Posttranslational modifications of cardiac troponin T: an overview.

Cardiac troponin (cTn) is an important sarcomeric protein complex situated on the thin filament and is involved in the regulation of cardiac muscle contraction. This regulation is primarily controlled by Ca(2+) binding to troponin C and in addition fine-tuned by the posttranslational modification of cTnI and cTnT. The vast majority of cTnT modifications involve the phosphorylation by protein kinase C (PKC) or other kinases and the N-terminal cleavage by caspase and calpain. In vitro studies employing reconstituted detergent-skinned fiber bundles and cell culture generally show a detrimental effect of cTnT phosphorylation on muscle contraction, which is backed by some in vivo studies finding increased cTnT phosphorylation in heart failure, but contradicted by others.
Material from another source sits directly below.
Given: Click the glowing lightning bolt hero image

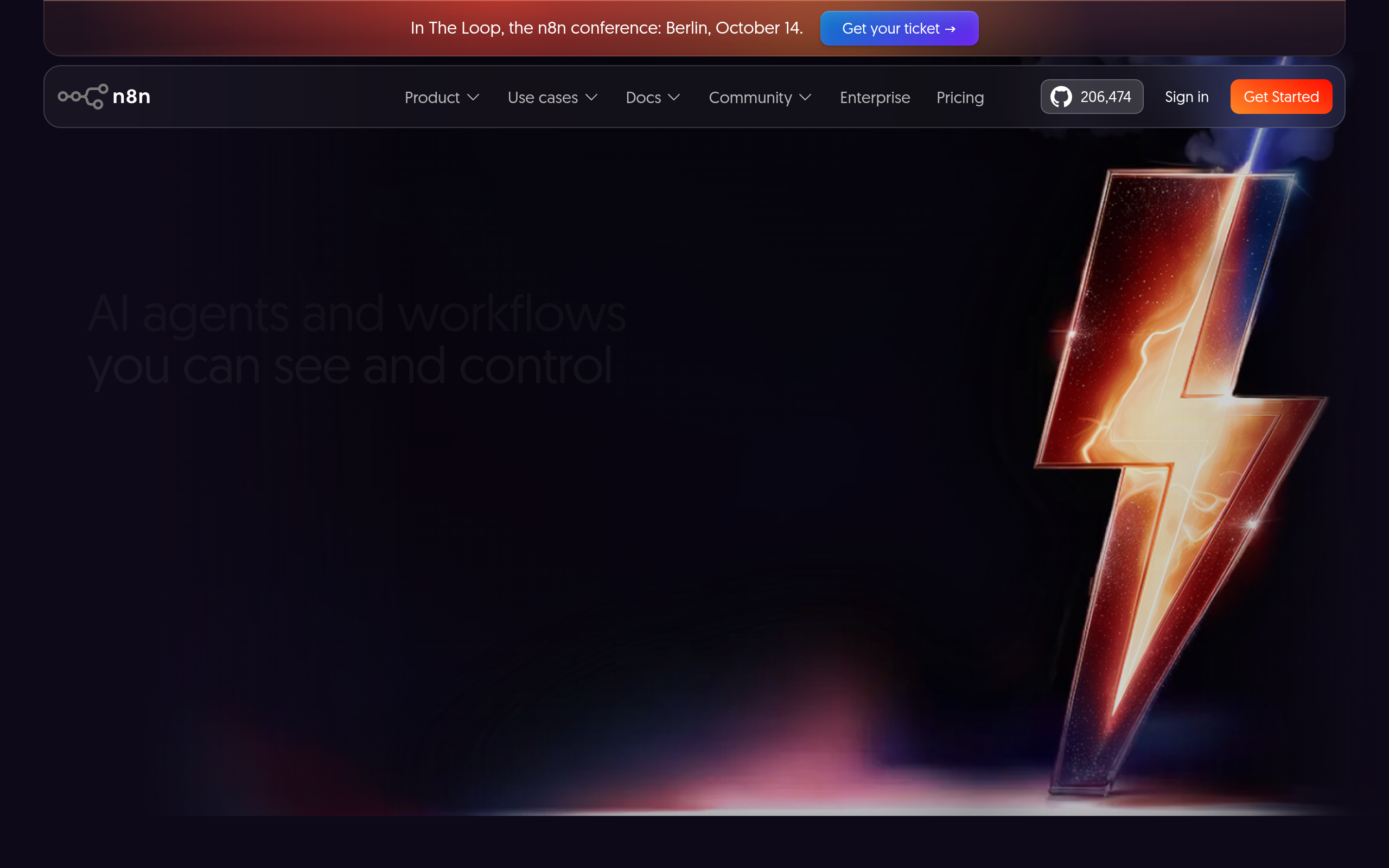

In addition, N-terminal cleavage of cTnT is thought to be another factor influencing cardiac contraction. Time-dependent degradation of cTnT has been observed in human serum upon myocardial infarction. These molecular changes might influence the immunoreactivity of cTnT in the clinical immunoassay and have consequences for the clinical interpretations of these measurements. No consensus has yet been reached on the occurrence and extent of these observations and their underlying processes are subject of intense scientific debate. This review will focus on discussing these modifications, their implications on physiology and disease and summarizes the complex interplays of different enzymes on the molecular forms of cTnT and their associated effects.